Trading and Golf Have a Lot in Common

trading and golf

On this U.S. Open Championship weekend I thought it appropriate to discuss golf and how it relates to trading the stock market.  I can think of at least 5 ways that golf can help your trading…there are probably many more.

1.  Both are a game of inches.  I was on the driving range yesterday and overheard a couple of players talking.  They were talking about their round and the ups and downs that they experienced.

As they were about to leave one guy said, “you know it really just comes down to the 6 inches between your ears”.

I thought that’s a pretty good assessment of golf and the same applies to trading. Manage what’s going on between your ears and it will make a big difference in trading the stock market or any market for that matter.

As Mark Douglas says in his book, The Disciplined Trader, “The more sophisticated you become as a trader, the more you will realize that trading is completely mental. It isn’t you against the markets, it’s just you.”

2.  How low is your handicap?  In golf your level of ability is measured by your handicap. If you have a single digit handicap you are a very good amateur golfer.

It means that you are probably shooting around 80 or less when you play. To get to that level takes years and years of practice. To be a professional golfer is on an entirely different level.

I’ve read that to obtain a high level of success in just about anything, takes about 10,000 hours. That came from Malcolm Gladwell’s book, “Outliers”.  It is an interesting theory.

So in trading the stock market, how low is your handicap?  Not sure there is a specific way to correlate it. You might try logging and measuring how many hours you are putting into trading to get some sense of where you are.

10,000 hours equates to doing a task full-time or about 2,000 hours/year for five years. If you can only devote 1,000 hours or 19.2 hours/week for 52 weeks then it will take 10 years.

3.  Emotions under control?  When I started playing golf as a teen, I didn’t keep my emotions under control as well as I would have liked but I never threw my clubs in the water or slammed one into a tree.

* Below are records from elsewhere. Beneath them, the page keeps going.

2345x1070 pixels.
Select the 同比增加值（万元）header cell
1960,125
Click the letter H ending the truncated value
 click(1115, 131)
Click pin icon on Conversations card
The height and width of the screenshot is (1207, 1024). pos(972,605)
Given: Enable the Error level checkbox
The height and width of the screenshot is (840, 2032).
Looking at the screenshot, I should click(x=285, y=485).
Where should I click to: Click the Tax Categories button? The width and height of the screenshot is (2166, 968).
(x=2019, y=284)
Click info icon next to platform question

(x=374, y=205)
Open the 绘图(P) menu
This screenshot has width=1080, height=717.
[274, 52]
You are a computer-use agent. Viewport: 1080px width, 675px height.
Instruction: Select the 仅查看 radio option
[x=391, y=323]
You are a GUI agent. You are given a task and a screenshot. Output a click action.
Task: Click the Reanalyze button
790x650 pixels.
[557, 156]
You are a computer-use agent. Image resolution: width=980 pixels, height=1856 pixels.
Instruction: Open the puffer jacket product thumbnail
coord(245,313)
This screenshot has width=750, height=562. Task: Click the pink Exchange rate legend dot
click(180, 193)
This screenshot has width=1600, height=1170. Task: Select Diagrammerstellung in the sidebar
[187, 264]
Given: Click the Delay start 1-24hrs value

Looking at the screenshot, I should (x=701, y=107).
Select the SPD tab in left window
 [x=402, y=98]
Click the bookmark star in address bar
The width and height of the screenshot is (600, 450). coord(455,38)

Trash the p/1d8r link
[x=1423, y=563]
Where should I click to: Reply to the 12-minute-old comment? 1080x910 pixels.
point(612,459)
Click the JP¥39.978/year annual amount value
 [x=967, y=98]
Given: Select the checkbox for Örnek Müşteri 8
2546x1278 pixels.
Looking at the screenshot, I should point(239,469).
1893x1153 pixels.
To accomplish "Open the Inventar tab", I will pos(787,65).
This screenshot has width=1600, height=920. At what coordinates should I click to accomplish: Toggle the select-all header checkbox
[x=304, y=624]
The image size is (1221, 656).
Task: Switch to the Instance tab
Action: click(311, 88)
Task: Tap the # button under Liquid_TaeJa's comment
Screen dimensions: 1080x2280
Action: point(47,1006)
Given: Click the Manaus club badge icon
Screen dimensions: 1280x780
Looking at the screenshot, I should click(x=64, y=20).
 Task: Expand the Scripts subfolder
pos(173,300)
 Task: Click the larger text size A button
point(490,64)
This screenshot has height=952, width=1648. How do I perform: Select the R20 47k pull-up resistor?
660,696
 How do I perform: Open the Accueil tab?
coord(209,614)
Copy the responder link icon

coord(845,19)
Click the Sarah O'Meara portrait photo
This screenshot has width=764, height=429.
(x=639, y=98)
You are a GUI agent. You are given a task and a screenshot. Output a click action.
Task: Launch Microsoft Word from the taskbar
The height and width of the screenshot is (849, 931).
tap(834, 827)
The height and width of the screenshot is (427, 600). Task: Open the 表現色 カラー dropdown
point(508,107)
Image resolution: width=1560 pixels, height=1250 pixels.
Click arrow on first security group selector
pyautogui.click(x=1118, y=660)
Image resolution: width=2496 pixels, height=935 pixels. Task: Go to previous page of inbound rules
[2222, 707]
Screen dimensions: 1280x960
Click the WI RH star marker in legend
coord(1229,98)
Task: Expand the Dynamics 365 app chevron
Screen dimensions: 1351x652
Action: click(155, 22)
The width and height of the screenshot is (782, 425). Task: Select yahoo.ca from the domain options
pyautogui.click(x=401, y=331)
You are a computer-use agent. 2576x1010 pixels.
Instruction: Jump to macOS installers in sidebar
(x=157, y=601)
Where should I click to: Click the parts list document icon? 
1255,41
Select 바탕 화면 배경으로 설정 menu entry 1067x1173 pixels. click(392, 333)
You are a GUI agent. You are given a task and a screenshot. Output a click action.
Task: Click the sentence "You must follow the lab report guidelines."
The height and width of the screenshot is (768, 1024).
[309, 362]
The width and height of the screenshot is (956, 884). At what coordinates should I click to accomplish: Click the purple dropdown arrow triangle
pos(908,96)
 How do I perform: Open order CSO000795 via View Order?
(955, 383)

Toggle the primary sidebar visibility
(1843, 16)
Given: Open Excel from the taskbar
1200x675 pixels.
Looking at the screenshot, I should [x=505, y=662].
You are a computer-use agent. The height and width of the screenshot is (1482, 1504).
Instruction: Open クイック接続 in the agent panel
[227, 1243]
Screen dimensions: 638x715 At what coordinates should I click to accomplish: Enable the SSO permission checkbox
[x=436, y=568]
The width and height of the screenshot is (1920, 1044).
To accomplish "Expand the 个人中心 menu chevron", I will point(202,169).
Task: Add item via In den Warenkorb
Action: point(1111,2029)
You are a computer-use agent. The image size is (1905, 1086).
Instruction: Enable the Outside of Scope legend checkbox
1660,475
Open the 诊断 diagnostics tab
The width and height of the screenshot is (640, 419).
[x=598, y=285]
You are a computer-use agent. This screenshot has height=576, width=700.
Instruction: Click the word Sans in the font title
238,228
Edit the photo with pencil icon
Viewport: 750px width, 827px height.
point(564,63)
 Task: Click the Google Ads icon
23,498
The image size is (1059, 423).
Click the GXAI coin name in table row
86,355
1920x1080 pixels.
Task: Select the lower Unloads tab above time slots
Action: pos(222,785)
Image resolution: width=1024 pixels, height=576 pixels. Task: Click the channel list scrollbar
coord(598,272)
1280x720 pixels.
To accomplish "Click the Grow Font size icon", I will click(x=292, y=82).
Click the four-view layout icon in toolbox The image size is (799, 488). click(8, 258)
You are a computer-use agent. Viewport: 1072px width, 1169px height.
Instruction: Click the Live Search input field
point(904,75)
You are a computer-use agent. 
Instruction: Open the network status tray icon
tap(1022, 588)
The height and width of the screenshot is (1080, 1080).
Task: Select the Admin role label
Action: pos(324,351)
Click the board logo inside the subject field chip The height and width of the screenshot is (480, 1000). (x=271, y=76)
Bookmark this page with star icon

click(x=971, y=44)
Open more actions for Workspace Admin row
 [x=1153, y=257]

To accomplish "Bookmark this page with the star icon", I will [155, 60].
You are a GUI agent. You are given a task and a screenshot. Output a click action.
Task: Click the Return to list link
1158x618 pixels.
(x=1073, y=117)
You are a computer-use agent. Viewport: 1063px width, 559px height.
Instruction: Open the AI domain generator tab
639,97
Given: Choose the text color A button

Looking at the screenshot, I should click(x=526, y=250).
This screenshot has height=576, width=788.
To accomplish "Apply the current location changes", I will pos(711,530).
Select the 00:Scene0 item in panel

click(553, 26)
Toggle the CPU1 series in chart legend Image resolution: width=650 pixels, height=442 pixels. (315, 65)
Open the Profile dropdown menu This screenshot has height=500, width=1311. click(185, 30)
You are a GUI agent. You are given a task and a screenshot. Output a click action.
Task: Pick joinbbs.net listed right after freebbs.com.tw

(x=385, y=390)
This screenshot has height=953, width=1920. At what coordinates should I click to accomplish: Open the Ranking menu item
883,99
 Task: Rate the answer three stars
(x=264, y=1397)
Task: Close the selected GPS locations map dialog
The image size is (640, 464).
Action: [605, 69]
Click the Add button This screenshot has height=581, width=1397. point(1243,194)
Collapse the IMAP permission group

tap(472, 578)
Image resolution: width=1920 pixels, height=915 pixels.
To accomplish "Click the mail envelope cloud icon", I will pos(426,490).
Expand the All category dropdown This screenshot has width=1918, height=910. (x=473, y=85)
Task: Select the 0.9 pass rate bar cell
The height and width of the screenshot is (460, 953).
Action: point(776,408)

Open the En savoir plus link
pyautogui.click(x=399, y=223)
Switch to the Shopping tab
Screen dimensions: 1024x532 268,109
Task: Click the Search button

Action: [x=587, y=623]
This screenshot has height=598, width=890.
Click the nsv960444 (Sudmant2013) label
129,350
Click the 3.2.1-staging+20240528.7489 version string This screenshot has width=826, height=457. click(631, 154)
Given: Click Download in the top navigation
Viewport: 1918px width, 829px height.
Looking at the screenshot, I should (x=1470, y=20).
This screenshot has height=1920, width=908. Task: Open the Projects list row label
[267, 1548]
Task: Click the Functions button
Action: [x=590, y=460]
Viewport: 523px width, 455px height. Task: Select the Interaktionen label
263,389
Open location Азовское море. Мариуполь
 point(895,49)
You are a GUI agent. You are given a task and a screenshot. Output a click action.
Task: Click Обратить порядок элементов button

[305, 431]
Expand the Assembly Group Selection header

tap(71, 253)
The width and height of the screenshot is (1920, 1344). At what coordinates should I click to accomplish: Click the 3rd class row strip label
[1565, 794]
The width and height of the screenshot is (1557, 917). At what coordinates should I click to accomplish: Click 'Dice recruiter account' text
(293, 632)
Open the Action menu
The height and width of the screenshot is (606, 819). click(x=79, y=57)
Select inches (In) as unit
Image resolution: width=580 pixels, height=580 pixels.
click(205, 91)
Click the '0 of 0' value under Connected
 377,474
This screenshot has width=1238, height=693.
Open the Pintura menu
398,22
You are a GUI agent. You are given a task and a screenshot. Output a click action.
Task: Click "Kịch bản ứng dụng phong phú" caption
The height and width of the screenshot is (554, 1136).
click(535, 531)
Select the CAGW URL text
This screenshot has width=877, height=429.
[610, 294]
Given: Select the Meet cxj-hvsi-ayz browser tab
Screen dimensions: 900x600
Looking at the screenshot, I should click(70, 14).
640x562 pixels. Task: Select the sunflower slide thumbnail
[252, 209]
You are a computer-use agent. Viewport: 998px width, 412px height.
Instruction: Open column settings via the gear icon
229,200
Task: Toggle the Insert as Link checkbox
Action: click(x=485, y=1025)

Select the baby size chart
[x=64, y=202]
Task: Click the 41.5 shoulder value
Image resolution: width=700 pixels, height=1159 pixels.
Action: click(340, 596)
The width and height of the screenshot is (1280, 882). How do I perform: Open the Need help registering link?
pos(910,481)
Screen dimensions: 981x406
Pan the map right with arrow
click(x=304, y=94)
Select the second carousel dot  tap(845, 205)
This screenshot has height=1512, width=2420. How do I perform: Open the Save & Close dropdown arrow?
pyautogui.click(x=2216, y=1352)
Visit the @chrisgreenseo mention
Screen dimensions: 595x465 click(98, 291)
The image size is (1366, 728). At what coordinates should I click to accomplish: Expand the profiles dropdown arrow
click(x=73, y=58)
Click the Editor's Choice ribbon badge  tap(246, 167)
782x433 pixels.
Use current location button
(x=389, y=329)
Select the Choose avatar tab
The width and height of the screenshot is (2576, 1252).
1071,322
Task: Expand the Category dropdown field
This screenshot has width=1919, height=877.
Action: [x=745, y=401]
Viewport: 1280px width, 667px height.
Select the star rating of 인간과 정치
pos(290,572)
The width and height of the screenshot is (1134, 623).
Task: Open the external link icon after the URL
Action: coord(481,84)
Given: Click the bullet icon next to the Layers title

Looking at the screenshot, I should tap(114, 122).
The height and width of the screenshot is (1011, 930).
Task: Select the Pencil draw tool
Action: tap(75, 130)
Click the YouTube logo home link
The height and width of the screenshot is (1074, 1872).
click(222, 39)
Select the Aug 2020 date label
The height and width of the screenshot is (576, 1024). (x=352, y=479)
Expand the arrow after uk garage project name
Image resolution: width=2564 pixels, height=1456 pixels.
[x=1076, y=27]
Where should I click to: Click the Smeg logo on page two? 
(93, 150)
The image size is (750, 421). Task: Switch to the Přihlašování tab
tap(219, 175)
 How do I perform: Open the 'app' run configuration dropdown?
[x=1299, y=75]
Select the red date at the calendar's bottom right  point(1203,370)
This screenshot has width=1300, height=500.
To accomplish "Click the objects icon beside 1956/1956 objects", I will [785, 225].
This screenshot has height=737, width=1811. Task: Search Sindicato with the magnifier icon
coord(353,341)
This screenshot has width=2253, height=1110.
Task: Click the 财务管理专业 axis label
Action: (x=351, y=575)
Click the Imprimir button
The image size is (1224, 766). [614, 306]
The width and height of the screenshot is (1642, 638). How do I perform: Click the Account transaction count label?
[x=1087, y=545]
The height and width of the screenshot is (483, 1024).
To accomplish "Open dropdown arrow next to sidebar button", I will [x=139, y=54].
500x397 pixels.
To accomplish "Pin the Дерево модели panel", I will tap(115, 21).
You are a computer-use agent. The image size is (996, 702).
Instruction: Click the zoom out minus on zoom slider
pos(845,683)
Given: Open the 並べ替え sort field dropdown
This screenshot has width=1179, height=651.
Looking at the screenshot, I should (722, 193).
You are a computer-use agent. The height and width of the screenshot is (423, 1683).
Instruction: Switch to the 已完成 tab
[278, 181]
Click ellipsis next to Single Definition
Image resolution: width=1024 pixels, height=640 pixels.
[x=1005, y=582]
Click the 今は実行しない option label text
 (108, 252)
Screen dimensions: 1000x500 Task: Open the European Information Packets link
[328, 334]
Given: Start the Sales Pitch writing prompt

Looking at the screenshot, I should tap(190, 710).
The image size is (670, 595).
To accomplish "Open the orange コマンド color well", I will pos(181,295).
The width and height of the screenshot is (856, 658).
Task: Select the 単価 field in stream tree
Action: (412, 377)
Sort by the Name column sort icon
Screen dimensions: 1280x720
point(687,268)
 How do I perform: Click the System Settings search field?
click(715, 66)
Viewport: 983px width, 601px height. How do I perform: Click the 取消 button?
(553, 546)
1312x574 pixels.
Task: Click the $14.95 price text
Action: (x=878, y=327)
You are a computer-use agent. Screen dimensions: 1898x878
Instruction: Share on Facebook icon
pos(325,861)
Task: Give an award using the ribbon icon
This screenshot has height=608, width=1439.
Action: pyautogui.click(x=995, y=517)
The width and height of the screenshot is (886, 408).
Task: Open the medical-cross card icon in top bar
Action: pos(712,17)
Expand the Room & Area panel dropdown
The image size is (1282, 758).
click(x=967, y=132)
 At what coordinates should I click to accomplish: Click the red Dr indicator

It’s just really easy to get upset and mad if things don’t go well.  As soon as that happens your round of golf is ruined. You cannot play well when you are tense, upset and emotionally keyed up.

The same goes for trading the stock market.  That is why more and more traders are using meditation to keep the mind clear, calm and relaxed.

But meditation aside, it is just important to keep your emotions under control.  When the emotions get out of control, you try to get revenge, put on trades you shouldn’t put on and try to get your money back.  It usually ends badly.

4.  Frustration Management.  I think about the times when I hit that perfect shot with a 7 iron and it was coming right in on the flag but a gust of wind came up and pushed it into the trap.

Or I nailed a beautiful drive…hit a squirrel on the head and bounced into the woods. (just kidding about the squirrel, maybe a sprinkler head) There are any number of frustrations on the golf course.

To play good golf you just learn to manage them and go with the flow.  The same thing happens in trading.  How many times have you put on a trade, the set up was perfect, but the trade went against you.

Why? Who knows.  But it doesn’t matter, as long as you are following your system and overall your systems works. There are always going to be times where it doesn’t move as expected.  Manage it. Which brings me to number 5.

5.  Course management.  Golfers, especially the pros, talk about course management. Knowing when to hit the driver and when to keep it in the bag.  When to go for the flag and when to play it safe.

It depends on the hole and the conditions. And that’s the thing about golf, every time you play, the conditions are never exactly the same.

In trading I think course management correlates to money management and trade management.  Knowing how much of your account to risk on the trade. Knowing when the odds are more in your favor or not.

Knowing when to take partial profits and when to let it run.  And just like in golf, the conditions are never the same.  So take a cue from golf, develop good money and trade management.

Happy Father’s Day to all the fathers out there!